── Data in this exercise ──

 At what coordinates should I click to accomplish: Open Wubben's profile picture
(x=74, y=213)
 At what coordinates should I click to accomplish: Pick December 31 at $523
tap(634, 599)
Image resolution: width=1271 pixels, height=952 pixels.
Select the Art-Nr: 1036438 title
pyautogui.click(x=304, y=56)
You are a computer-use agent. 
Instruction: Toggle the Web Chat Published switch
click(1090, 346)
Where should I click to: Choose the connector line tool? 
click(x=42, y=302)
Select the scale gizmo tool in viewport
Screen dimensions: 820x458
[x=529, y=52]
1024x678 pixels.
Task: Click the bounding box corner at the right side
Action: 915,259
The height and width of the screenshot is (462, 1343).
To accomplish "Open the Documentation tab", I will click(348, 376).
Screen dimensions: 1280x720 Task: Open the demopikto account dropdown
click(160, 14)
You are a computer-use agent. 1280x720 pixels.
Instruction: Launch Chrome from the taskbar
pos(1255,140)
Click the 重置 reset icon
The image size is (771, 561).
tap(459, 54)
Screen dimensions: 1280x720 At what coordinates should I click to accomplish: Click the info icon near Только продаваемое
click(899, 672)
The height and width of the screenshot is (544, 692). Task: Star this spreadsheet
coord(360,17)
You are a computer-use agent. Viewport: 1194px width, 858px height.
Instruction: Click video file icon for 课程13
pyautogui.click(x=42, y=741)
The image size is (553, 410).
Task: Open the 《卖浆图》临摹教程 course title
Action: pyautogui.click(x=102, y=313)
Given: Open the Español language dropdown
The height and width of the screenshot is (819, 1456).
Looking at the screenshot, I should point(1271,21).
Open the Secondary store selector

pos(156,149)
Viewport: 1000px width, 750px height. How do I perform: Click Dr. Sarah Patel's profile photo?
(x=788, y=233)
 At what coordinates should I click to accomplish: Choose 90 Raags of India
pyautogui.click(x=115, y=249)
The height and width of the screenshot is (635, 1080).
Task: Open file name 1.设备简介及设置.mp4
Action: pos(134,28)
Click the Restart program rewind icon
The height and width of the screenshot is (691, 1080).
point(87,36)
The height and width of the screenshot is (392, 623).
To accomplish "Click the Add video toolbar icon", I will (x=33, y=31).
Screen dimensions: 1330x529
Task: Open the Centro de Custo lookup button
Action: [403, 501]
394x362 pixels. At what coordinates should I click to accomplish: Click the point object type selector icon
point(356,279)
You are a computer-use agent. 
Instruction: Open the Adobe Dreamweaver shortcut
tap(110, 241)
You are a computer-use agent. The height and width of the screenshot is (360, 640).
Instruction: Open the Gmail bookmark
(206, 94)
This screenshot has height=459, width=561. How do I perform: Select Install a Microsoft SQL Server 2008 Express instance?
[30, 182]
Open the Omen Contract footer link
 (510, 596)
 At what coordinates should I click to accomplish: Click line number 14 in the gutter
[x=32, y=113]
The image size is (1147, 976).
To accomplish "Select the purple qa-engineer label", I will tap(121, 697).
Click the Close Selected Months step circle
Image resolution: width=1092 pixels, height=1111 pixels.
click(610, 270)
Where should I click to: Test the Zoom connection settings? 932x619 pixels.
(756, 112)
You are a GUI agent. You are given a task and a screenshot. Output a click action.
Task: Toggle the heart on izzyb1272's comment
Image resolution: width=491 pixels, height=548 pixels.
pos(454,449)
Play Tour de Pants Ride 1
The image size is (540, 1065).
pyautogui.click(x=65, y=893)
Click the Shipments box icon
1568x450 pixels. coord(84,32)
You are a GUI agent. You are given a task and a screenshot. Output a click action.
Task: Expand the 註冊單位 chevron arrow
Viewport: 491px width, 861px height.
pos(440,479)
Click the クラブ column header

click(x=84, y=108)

───

Keeping each line exactly as it is, retype all of the data.

▸ **Solution**:
 At what coordinates should I click to accomplish: Open Wubben's profile picture
(x=74, y=213)
 At what coordinates should I click to accomplish: Pick December 31 at $523
tap(634, 599)
Image resolution: width=1271 pixels, height=952 pixels.
Select the Art-Nr: 1036438 title
pyautogui.click(x=304, y=56)
You are a computer-use agent. 
Instruction: Toggle the Web Chat Published switch
click(1090, 346)
Where should I click to: Choose the connector line tool? 
click(x=42, y=302)
Select the scale gizmo tool in viewport
Screen dimensions: 820x458
[x=529, y=52]
1024x678 pixels.
Task: Click the bounding box corner at the right side
Action: 915,259
The height and width of the screenshot is (462, 1343).
To accomplish "Open the Documentation tab", I will click(348, 376).
Screen dimensions: 1280x720 Task: Open the demopikto account dropdown
click(160, 14)
You are a computer-use agent. 1280x720 pixels.
Instruction: Launch Chrome from the taskbar
pos(1255,140)
Click the 重置 reset icon
The image size is (771, 561).
tap(459, 54)
Screen dimensions: 1280x720 At what coordinates should I click to accomplish: Click the info icon near Только продаваемое
click(899, 672)
The height and width of the screenshot is (544, 692). Task: Star this spreadsheet
coord(360,17)
You are a computer-use agent. Viewport: 1194px width, 858px height.
Instruction: Click video file icon for 课程13
pyautogui.click(x=42, y=741)
The image size is (553, 410).
Task: Open the 《卖浆图》临摹教程 course title
Action: pyautogui.click(x=102, y=313)
Given: Open the Español language dropdown
The height and width of the screenshot is (819, 1456).
Looking at the screenshot, I should point(1271,21).
Open the Secondary store selector

pos(156,149)
Viewport: 1000px width, 750px height. How do I perform: Click Dr. Sarah Patel's profile photo?
(x=788, y=233)
 At what coordinates should I click to accomplish: Choose 90 Raags of India
pyautogui.click(x=115, y=249)
The height and width of the screenshot is (635, 1080).
Task: Open file name 1.设备简介及设置.mp4
Action: pos(134,28)
Click the Restart program rewind icon
The height and width of the screenshot is (691, 1080).
point(87,36)
The height and width of the screenshot is (392, 623).
To accomplish "Click the Add video toolbar icon", I will (x=33, y=31).
Screen dimensions: 1330x529
Task: Open the Centro de Custo lookup button
Action: [403, 501]
394x362 pixels. At what coordinates should I click to accomplish: Click the point object type selector icon
point(356,279)
You are a computer-use agent. 
Instruction: Open the Adobe Dreamweaver shortcut
tap(110, 241)
You are a computer-use agent. The height and width of the screenshot is (360, 640).
Instruction: Open the Gmail bookmark
(206, 94)
This screenshot has height=459, width=561. How do I perform: Select Install a Microsoft SQL Server 2008 Express instance?
[30, 182]
Open the Omen Contract footer link
 (510, 596)
 At what coordinates should I click to accomplish: Click line number 14 in the gutter
[x=32, y=113]
The image size is (1147, 976).
To accomplish "Select the purple qa-engineer label", I will tap(121, 697).
Click the Close Selected Months step circle
Image resolution: width=1092 pixels, height=1111 pixels.
click(610, 270)
Where should I click to: Test the Zoom connection settings? 932x619 pixels.
(756, 112)
You are a GUI agent. You are given a task and a screenshot. Output a click action.
Task: Toggle the heart on izzyb1272's comment
Image resolution: width=491 pixels, height=548 pixels.
pos(454,449)
Play Tour de Pants Ride 1
The image size is (540, 1065).
pyautogui.click(x=65, y=893)
Click the Shipments box icon
1568x450 pixels. coord(84,32)
You are a GUI agent. You are given a task and a screenshot. Output a click action.
Task: Expand the 註冊單位 chevron arrow
Viewport: 491px width, 861px height.
pos(440,479)
Click the クラブ column header

click(x=84, y=108)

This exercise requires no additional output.